[Required action] The entries below contain a stretch that opens with the line containing "Emergency Lights (38, 744)" and closes with the line containing "[YouTube] (298, 2547)"; set down that stretch exactly, both ends included, and nothing else.

(Records contained in a dataset)
____________

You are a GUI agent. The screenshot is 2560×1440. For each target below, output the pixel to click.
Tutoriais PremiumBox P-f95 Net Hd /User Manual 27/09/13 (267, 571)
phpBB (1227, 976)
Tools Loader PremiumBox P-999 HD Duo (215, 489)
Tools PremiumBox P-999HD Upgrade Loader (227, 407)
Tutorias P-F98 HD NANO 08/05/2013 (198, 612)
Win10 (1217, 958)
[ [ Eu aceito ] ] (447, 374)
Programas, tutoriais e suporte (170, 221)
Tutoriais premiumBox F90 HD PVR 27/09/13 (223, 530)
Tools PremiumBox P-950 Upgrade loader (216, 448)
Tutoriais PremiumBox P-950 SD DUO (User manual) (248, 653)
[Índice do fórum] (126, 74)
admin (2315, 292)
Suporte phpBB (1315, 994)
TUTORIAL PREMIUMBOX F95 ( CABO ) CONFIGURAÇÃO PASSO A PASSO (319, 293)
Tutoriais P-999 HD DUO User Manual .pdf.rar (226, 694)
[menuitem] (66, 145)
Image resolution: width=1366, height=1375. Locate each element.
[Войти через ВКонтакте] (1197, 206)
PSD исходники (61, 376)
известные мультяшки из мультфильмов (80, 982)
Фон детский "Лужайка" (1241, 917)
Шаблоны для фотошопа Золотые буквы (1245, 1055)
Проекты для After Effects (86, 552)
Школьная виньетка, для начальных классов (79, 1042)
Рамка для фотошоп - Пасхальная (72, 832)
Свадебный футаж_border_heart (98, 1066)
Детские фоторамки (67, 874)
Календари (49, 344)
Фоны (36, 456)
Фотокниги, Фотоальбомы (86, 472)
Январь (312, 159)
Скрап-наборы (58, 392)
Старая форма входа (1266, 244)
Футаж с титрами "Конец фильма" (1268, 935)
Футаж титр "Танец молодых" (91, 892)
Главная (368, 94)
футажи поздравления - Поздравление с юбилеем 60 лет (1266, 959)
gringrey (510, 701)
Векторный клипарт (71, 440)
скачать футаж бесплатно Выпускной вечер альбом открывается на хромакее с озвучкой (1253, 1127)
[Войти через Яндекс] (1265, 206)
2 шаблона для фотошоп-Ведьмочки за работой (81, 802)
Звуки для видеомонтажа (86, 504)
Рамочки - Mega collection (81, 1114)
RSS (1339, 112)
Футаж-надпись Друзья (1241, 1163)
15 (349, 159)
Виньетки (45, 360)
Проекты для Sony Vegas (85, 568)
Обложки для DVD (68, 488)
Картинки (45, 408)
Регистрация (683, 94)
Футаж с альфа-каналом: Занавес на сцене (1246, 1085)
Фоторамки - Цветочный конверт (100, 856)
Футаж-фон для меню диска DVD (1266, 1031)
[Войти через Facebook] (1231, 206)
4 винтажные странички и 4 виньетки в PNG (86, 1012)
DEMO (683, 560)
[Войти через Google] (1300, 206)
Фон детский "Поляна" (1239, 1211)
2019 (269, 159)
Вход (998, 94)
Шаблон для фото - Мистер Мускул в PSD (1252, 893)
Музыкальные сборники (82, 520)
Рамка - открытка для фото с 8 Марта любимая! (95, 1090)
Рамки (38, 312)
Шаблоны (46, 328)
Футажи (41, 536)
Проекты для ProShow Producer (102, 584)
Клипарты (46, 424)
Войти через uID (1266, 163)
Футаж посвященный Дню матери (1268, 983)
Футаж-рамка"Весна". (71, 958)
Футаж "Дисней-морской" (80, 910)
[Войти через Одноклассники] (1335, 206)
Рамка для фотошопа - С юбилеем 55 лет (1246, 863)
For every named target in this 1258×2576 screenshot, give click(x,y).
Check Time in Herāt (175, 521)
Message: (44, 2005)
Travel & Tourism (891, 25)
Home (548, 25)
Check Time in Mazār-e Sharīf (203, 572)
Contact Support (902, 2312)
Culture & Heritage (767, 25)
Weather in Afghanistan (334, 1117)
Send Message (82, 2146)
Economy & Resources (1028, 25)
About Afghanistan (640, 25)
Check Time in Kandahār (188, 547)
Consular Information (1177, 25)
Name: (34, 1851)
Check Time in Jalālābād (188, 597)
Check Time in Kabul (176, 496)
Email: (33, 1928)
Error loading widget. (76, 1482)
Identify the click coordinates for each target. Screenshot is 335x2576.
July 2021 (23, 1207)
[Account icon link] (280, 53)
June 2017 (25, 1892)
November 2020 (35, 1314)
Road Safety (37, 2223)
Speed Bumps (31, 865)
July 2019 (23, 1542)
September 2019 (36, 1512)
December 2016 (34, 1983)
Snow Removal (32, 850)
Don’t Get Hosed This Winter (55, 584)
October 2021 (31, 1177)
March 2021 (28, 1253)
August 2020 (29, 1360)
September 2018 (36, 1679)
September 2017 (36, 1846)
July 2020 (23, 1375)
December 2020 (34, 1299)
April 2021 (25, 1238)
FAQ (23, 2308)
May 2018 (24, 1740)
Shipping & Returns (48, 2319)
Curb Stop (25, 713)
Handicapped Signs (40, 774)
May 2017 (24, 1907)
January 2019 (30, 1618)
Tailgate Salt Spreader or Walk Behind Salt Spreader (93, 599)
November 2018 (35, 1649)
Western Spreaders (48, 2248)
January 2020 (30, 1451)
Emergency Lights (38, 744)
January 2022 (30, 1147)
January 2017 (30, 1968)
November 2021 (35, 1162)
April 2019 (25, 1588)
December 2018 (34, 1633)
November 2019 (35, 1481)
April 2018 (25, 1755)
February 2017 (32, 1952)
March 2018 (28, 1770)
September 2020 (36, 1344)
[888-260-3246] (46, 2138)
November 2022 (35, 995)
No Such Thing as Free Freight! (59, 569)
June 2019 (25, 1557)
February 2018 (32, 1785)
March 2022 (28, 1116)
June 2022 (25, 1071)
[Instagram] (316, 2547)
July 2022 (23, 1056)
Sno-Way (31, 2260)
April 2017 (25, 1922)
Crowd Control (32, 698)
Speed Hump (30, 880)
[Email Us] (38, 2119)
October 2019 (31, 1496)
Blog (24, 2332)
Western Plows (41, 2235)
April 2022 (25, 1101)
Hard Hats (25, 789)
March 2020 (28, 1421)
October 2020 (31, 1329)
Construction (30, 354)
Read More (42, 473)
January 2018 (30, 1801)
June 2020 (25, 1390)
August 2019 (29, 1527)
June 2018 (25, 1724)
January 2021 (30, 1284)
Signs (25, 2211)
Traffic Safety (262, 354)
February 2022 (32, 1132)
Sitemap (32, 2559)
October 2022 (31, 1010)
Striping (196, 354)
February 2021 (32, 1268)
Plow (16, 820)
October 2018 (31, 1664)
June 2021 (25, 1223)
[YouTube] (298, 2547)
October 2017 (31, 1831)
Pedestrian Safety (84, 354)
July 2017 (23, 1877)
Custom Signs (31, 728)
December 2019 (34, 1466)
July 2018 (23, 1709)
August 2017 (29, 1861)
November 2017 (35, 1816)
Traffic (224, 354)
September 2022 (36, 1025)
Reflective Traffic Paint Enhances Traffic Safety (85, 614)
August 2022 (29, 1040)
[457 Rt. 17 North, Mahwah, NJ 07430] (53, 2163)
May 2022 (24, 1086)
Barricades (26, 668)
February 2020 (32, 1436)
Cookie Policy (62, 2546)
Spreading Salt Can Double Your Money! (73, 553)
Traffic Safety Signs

____________

[Solved problem]
Emergency Lights (38, 744)
January 2022 (30, 1147)
January 2017 (30, 1968)
November 2021 (35, 1162)
April 2019 (25, 1588)
December 2018 (34, 1633)
November 2019 (35, 1481)
April 2018 (25, 1755)
February 2017 (32, 1952)
March 2018 (28, 1770)
September 2020 (36, 1344)
[888-260-3246] (46, 2138)
November 2022 (35, 995)
No Such Thing as Free Freight! (59, 569)
June 2019 (25, 1557)
February 2018 (32, 1785)
March 2022 (28, 1116)
June 2022 (25, 1071)
[Instagram] (316, 2547)
July 2022 (23, 1056)
Sno-Way (31, 2260)
April 2017 (25, 1922)
Crowd Control (32, 698)
Speed Hump (30, 880)
[Email Us] (38, 2119)
October 2019 (31, 1496)
Blog (24, 2332)
Western Plows (41, 2235)
April 2022 (25, 1101)
Hard Hats (25, 789)
March 2020 (28, 1421)
October 2020 (31, 1329)
Construction (30, 354)
Read More (42, 473)
January 2018 (30, 1801)
June 2020 (25, 1390)
August 2019 (29, 1527)
June 2018 (25, 1724)
January 2021 (30, 1284)
Signs (25, 2211)
Traffic Safety (262, 354)
February 2022 (32, 1132)
Sitemap (32, 2559)
October 2022 (31, 1010)
Striping (196, 354)
February 2021 (32, 1268)
Plow (16, 820)
October 2018 (31, 1664)
June 2021 (25, 1223)
[YouTube] (298, 2547)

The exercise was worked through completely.